Dataset entries:
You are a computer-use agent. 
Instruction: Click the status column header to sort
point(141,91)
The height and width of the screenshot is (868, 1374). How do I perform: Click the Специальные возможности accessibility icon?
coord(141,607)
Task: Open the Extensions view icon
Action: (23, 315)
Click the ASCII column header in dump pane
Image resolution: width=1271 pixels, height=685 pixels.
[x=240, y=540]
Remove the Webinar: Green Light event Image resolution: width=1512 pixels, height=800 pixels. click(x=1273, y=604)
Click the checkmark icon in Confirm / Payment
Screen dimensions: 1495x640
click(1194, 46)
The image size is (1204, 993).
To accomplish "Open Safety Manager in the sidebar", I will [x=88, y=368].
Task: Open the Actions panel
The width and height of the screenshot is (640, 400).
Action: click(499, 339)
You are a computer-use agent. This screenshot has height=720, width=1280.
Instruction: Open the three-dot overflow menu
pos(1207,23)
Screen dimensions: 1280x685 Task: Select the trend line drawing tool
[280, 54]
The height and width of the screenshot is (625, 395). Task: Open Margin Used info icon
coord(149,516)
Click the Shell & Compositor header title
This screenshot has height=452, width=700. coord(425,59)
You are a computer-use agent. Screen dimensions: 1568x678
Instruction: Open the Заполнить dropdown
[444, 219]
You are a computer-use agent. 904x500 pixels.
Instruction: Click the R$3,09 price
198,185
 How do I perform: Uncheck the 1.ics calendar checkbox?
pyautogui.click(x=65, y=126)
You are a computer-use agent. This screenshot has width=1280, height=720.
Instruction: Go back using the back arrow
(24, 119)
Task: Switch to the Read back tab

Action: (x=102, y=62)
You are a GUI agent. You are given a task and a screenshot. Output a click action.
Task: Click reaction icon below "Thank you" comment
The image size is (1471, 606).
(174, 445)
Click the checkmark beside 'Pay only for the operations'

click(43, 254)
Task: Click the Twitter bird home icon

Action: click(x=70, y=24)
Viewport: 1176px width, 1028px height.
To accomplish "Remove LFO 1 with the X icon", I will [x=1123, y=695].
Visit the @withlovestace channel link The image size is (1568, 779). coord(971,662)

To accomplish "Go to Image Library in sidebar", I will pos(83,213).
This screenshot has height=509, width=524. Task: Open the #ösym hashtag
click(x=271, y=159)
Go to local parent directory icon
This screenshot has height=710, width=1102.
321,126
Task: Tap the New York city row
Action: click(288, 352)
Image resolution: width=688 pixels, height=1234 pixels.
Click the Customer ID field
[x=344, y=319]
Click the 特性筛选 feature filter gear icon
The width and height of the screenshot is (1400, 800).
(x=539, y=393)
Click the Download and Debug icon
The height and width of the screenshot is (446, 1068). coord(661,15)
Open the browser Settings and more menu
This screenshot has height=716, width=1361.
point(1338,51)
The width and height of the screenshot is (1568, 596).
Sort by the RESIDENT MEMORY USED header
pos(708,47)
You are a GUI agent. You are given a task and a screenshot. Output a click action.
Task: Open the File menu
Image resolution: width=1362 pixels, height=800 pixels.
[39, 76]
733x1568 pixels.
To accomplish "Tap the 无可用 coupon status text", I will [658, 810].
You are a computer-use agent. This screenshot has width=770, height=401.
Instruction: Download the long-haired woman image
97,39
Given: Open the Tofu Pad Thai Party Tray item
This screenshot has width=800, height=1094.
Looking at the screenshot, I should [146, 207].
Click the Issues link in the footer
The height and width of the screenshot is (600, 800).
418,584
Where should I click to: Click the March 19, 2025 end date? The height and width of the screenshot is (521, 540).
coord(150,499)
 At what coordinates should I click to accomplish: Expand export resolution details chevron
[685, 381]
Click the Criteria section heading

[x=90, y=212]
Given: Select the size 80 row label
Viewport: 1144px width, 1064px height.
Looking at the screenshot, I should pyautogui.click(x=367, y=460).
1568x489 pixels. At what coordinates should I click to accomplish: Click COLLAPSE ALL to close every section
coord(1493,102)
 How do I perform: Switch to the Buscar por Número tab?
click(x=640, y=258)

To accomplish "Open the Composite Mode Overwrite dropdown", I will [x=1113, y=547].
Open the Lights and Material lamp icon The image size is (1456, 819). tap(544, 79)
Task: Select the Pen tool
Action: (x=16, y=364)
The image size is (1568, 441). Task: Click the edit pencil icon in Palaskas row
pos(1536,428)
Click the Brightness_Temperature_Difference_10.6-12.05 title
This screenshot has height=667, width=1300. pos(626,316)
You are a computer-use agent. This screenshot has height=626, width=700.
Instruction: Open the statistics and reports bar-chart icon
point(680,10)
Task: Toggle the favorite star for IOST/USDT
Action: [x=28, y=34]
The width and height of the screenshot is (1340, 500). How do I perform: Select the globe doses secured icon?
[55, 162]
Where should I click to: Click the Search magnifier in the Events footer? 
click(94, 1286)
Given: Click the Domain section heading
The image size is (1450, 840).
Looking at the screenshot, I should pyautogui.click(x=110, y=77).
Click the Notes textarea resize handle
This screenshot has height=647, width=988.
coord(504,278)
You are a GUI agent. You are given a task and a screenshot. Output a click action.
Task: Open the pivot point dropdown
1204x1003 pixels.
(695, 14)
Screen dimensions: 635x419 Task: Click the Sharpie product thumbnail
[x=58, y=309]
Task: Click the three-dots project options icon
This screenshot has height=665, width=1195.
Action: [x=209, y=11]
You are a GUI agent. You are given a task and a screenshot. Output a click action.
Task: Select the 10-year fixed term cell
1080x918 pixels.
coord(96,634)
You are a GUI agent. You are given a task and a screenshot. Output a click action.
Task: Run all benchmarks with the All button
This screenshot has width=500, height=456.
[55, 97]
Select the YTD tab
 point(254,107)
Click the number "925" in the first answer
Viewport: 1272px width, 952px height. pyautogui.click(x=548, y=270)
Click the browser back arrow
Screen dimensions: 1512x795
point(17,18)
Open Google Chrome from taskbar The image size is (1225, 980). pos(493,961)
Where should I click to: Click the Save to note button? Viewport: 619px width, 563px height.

_Activity_
Would you please write out all the entries exactly?

_Response for this exercise_
You are a computer-use agent. 
Instruction: Click the status column header to sort
point(141,91)
The height and width of the screenshot is (868, 1374). How do I perform: Click the Специальные возможности accessibility icon?
coord(141,607)
Task: Open the Extensions view icon
Action: (23, 315)
Click the ASCII column header in dump pane
Image resolution: width=1271 pixels, height=685 pixels.
[x=240, y=540]
Remove the Webinar: Green Light event Image resolution: width=1512 pixels, height=800 pixels. click(x=1273, y=604)
Click the checkmark icon in Confirm / Payment
Screen dimensions: 1495x640
click(1194, 46)
The image size is (1204, 993).
To accomplish "Open Safety Manager in the sidebar", I will [x=88, y=368].
Task: Open the Actions panel
The width and height of the screenshot is (640, 400).
Action: click(499, 339)
You are a computer-use agent. This screenshot has height=720, width=1280.
Instruction: Open the three-dot overflow menu
pos(1207,23)
Screen dimensions: 1280x685 Task: Select the trend line drawing tool
[280, 54]
The height and width of the screenshot is (625, 395). Task: Open Margin Used info icon
coord(149,516)
Click the Shell & Compositor header title
This screenshot has height=452, width=700. coord(425,59)
You are a computer-use agent. Screen dimensions: 1568x678
Instruction: Open the Заполнить dropdown
[444, 219]
You are a computer-use agent. 904x500 pixels.
Instruction: Click the R$3,09 price
198,185
 How do I perform: Uncheck the 1.ics calendar checkbox?
pyautogui.click(x=65, y=126)
You are a computer-use agent. This screenshot has width=1280, height=720.
Instruction: Go back using the back arrow
(24, 119)
Task: Switch to the Read back tab

Action: (x=102, y=62)
You are a GUI agent. You are given a task and a screenshot. Output a click action.
Task: Click reaction icon below "Thank you" comment
The image size is (1471, 606).
(174, 445)
Click the checkmark beside 'Pay only for the operations'

click(43, 254)
Task: Click the Twitter bird home icon

Action: click(x=70, y=24)
Viewport: 1176px width, 1028px height.
To accomplish "Remove LFO 1 with the X icon", I will [x=1123, y=695].
Visit the @withlovestace channel link The image size is (1568, 779). coord(971,662)

To accomplish "Go to Image Library in sidebar", I will pos(83,213).
This screenshot has height=509, width=524. Task: Open the #ösym hashtag
click(x=271, y=159)
Go to local parent directory icon
This screenshot has height=710, width=1102.
321,126
Task: Tap the New York city row
Action: click(288, 352)
Image resolution: width=688 pixels, height=1234 pixels.
Click the Customer ID field
[x=344, y=319]
Click the 特性筛选 feature filter gear icon
The width and height of the screenshot is (1400, 800).
(x=539, y=393)
Click the Download and Debug icon
The height and width of the screenshot is (446, 1068). coord(661,15)
Open the browser Settings and more menu
This screenshot has height=716, width=1361.
point(1338,51)
The width and height of the screenshot is (1568, 596).
Sort by the RESIDENT MEMORY USED header
pos(708,47)
You are a GUI agent. You are given a task and a screenshot. Output a click action.
Task: Open the File menu
Image resolution: width=1362 pixels, height=800 pixels.
[39, 76]
733x1568 pixels.
To accomplish "Tap the 无可用 coupon status text", I will [658, 810].
You are a computer-use agent. This screenshot has width=770, height=401.
Instruction: Download the long-haired woman image
97,39
Given: Open the Tofu Pad Thai Party Tray item
This screenshot has width=800, height=1094.
Looking at the screenshot, I should [146, 207].
Click the Issues link in the footer
The height and width of the screenshot is (600, 800).
418,584
Where should I click to: Click the March 19, 2025 end date? The height and width of the screenshot is (521, 540).
coord(150,499)
 At what coordinates should I click to accomplish: Expand export resolution details chevron
[685, 381]
Click the Criteria section heading

[x=90, y=212]
Given: Select the size 80 row label
Viewport: 1144px width, 1064px height.
Looking at the screenshot, I should pyautogui.click(x=367, y=460).
1568x489 pixels. At what coordinates should I click to accomplish: Click COLLAPSE ALL to close every section
coord(1493,102)
 How do I perform: Switch to the Buscar por Número tab?
click(x=640, y=258)

To accomplish "Open the Composite Mode Overwrite dropdown", I will [x=1113, y=547].
Open the Lights and Material lamp icon The image size is (1456, 819). tap(544, 79)
Task: Select the Pen tool
Action: (x=16, y=364)
The image size is (1568, 441). Task: Click the edit pencil icon in Palaskas row
pos(1536,428)
Click the Brightness_Temperature_Difference_10.6-12.05 title
This screenshot has height=667, width=1300. pos(626,316)
You are a computer-use agent. This screenshot has height=626, width=700.
Instruction: Open the statistics and reports bar-chart icon
point(680,10)
Task: Toggle the favorite star for IOST/USDT
Action: [x=28, y=34]
The width and height of the screenshot is (1340, 500). How do I perform: Select the globe doses secured icon?
[55, 162]
Where should I click to: Click the Search magnifier in the Events footer? 
click(94, 1286)
Given: Click the Domain section heading
The image size is (1450, 840).
Looking at the screenshot, I should pyautogui.click(x=110, y=77).
Click the Notes textarea resize handle
This screenshot has height=647, width=988.
coord(504,278)
You are a GUI agent. You are given a task and a screenshot. Output a click action.
Task: Open the pivot point dropdown
1204x1003 pixels.
(695, 14)
Screen dimensions: 635x419 Task: Click the Sharpie product thumbnail
[x=58, y=309]
Task: Click the three-dots project options icon
This screenshot has height=665, width=1195.
Action: [x=209, y=11]
You are a GUI agent. You are given a task and a screenshot. Output a click action.
Task: Select the 10-year fixed term cell
1080x918 pixels.
coord(96,634)
You are a GUI agent. You are given a task and a screenshot. Output a click action.
Task: Run all benchmarks with the All button
This screenshot has width=500, height=456.
[55, 97]
Select the YTD tab
 point(254,107)
Click the number "925" in the first answer
Viewport: 1272px width, 952px height. pyautogui.click(x=548, y=270)
Click the browser back arrow
Screen dimensions: 1512x795
point(17,18)
Open Google Chrome from taskbar The image size is (1225, 980). pos(493,961)
Where should I click to: Click the Save to note button? Viewport: 619px width, 563px height.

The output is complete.